"Manuals of Faith and Duty"

A small reference tool. Links to Google Books for a charming little set of “golden age of Universalism” doctrinal pocket-books. This is copied from the book notice for #10,  so the missing #7 and #8 shows they weren’t printed in order.  [Later. Found #7.] [Later. Fixed for #8.]

Manuals of Faith and Duty
Edited by Rev. J. S. Cantwell, D.D.

A series of short books in exposition of prominent teachings of the Universalist Church, and moral and religious obligations of believers. They are prepared by writers selected for their ability to present in brief compass an instructive and helpful Manual on the subject undertaken. The volumes are affirmative and constructive in statement, avoiding controversy, while specifically unfolding doctrines.

The Manuals of Faith and Duty are sold at 25 cents each. Uniform in size, style, and price.

I. The Fatherhood of God. By Rev. John Coleman Adams, D.D., Brooklyn, N.Y.
II. Jesus The Christ. By S. Crane. D.D., Earlville, Ill.
III. Revelation. By Isaac Morgan Atwood, D.D., President of the Theological School, Canon, N.Y.
IV. Christ in the Life. By Rev. Warren S. Woodbridge, Medford, Mass.
V. Salvation. By Orello Cone, D.D., President of Buchtel College, Akron, O.
VI. The Birth from Above. By Rev. Charles Follen Lee, Boston, Mass.
VII. The Saviour of the World. By Rev. Charles Ellwood Nash, D.D., Brooklyn, N.Y. (book notice)
VIII. The Church. By Rev. Henry W. Rugg, D.D., Providence, R.I. (1891)
IX. Heaven. By Rev. George Sumner Weaver, D.D., Canton, N.Y.
X. Atonement. by Rev. William Tucker, D.D., Camden, O.
XI. Prayer. by Rev. George H. Deere, D.D., Riverside, Cal.

2 Replies to “"Manuals of Faith and Duty"”

  1. #10 was by the Rev. Dr. William Tucker of Camden, Ohio. I once served the last Universalist church in that same Ohio county. At the beginning of World War 1 Prebble County had 4 Universalist churches (Camden, Eaton, New Paris, Eldorado). By the end of World War 2 there were 2 churches (Eaton and Eldorado). Today there is only 1 (Eaton closed in the late 1950’s).

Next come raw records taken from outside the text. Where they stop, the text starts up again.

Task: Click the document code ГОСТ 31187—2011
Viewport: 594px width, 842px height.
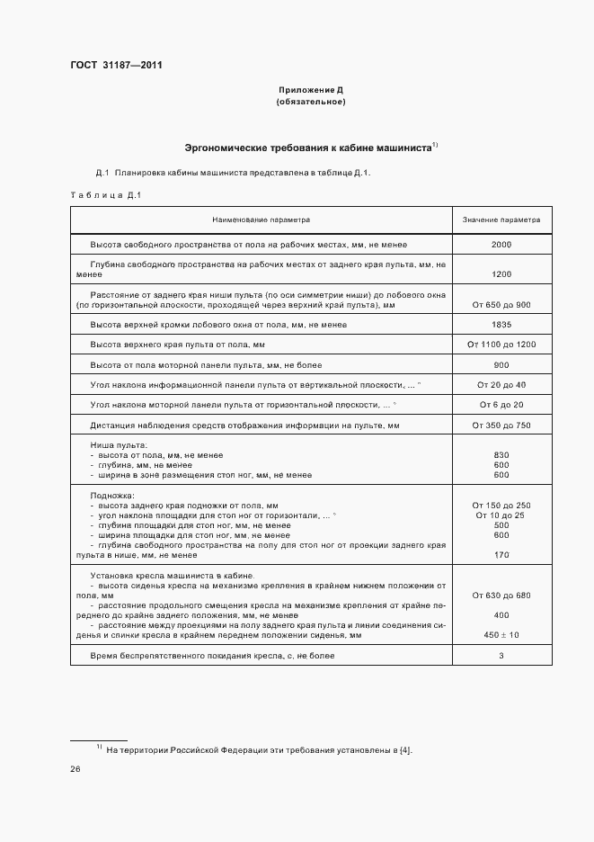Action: (x=116, y=64)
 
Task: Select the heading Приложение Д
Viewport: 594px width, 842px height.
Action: (x=311, y=91)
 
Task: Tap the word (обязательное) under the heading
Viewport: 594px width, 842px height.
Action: (x=311, y=102)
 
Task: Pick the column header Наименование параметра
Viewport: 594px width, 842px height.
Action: (x=261, y=219)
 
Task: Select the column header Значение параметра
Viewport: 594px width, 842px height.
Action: (x=501, y=219)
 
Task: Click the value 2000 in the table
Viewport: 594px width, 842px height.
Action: (x=501, y=245)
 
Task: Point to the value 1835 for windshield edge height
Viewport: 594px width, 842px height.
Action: (x=501, y=325)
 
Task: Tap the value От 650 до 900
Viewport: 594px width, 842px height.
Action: (x=501, y=305)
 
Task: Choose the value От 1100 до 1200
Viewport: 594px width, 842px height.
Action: (x=501, y=345)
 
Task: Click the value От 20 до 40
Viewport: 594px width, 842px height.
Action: (x=501, y=385)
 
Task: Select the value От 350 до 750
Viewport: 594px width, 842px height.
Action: (x=501, y=425)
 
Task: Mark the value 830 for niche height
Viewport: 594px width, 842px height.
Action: (x=501, y=455)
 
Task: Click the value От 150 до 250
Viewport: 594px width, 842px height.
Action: (x=501, y=506)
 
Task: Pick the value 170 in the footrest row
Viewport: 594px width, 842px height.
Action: (x=501, y=556)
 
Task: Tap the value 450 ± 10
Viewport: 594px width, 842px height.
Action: (x=501, y=635)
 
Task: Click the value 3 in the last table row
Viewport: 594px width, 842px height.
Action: (x=501, y=656)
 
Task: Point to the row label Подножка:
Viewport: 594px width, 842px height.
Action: (x=112, y=496)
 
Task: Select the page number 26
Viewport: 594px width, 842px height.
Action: (x=75, y=769)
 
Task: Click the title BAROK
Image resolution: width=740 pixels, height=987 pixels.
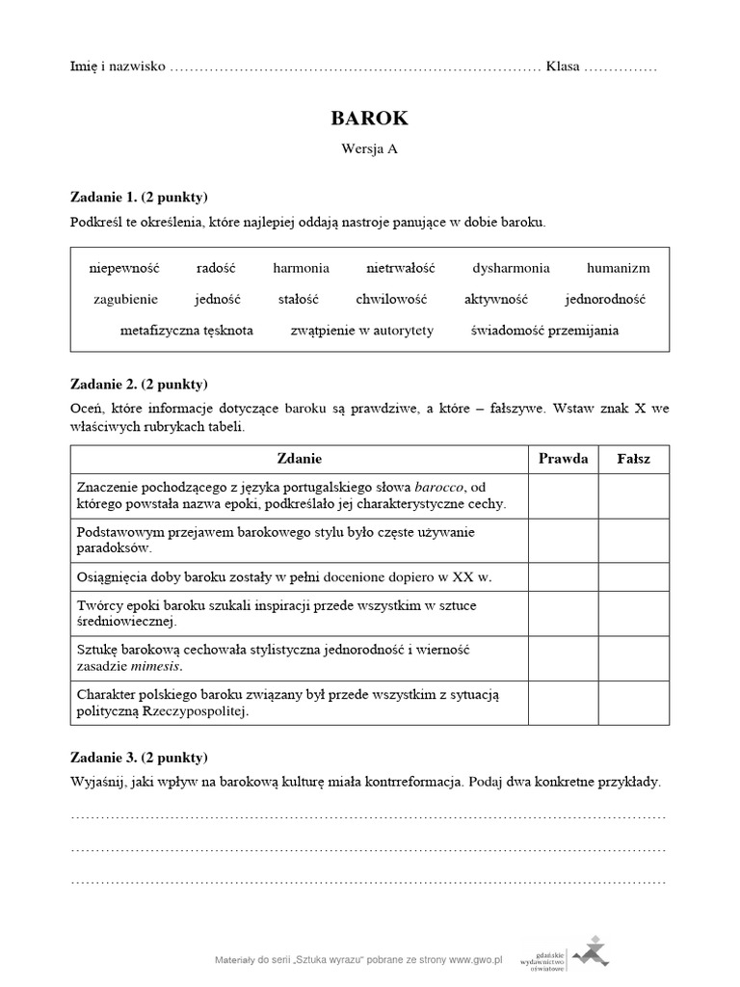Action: (x=369, y=119)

    The Camden church was a particullarly unstable critter. The Ohio Convention called it a church; and yes it had a small chapel building that some family donated. But today we would consider it more of a preaching station. There were years when there appears to be no membership. Some years it was officially inactive, only to be revived a few years later. This on-again off-again cycle repeated itself over and over again until the Ohio Convention finally sold the chapel to a Baptist group.

    What an odd settlement for William Tucker. I hope he was either circuit riding, or also working as a school teacher (common Universalist practices). Because I do not see how any minister could have survived solely on the Camden church’s support.